» **YOUR ASSIGNMENT**: Starting at the line that contains "The height and", reproduce only the lines through the end of the data, exactly, including both the first and the last; skip the pictures.
====
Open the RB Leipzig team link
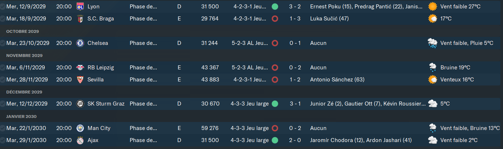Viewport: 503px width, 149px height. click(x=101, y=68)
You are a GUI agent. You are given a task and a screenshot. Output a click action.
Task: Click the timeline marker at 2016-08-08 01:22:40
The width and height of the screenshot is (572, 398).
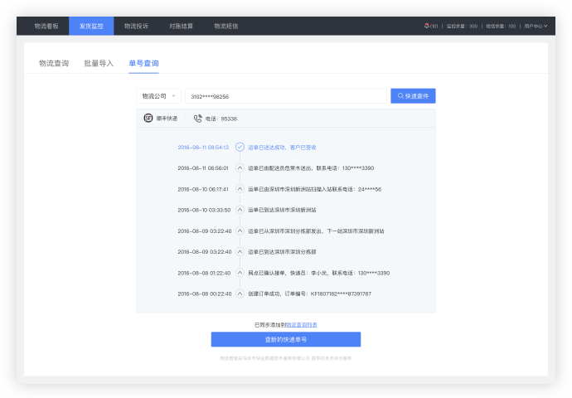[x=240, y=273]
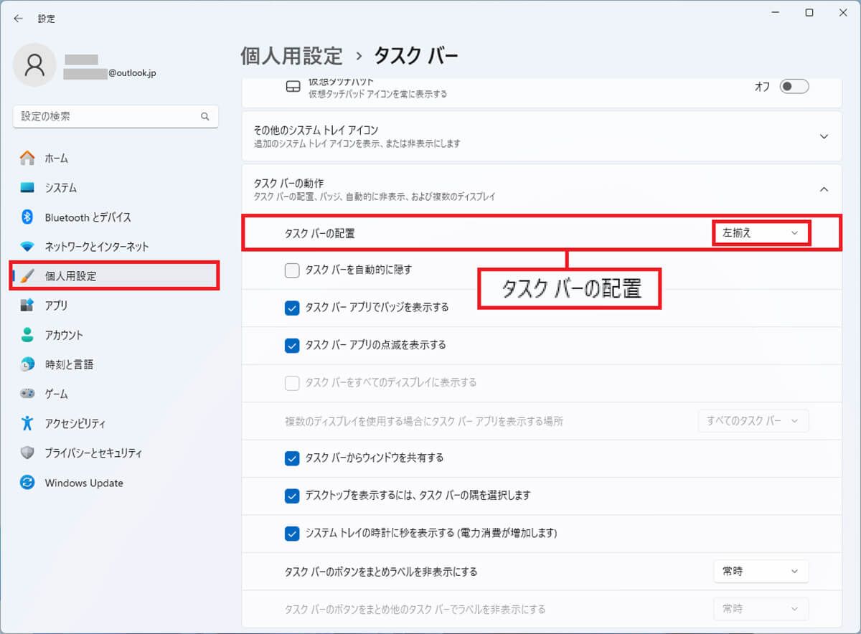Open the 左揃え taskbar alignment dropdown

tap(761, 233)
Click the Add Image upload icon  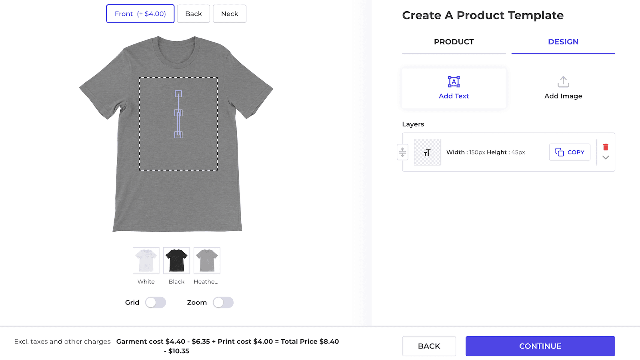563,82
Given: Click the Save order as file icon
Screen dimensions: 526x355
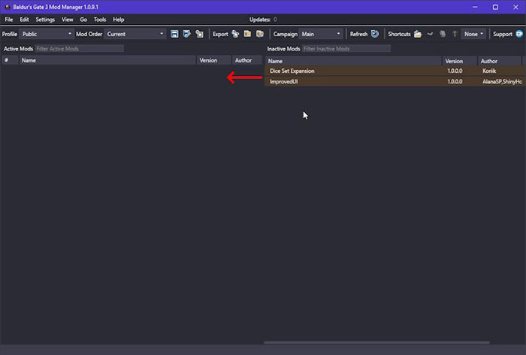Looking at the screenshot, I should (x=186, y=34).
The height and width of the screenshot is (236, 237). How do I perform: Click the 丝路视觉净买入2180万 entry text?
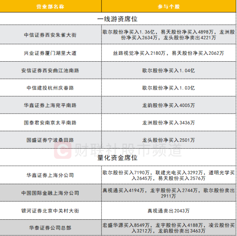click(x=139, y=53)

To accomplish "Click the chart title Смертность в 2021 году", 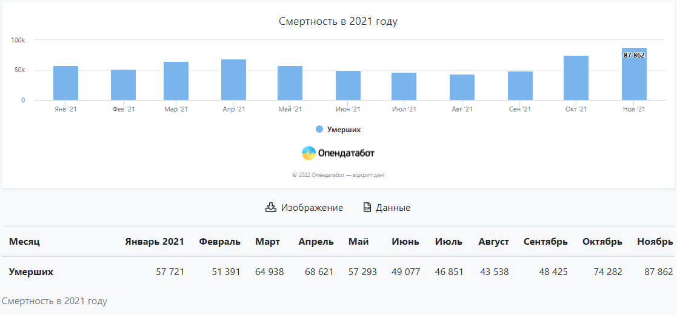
====
» **ANSWER**:
The height and width of the screenshot is (236, 237). How do I perform: Click the 丝路视觉净买入2180万 entry text?
click(x=139, y=53)

To accomplish "Click the chart title Смертность в 2021 году", 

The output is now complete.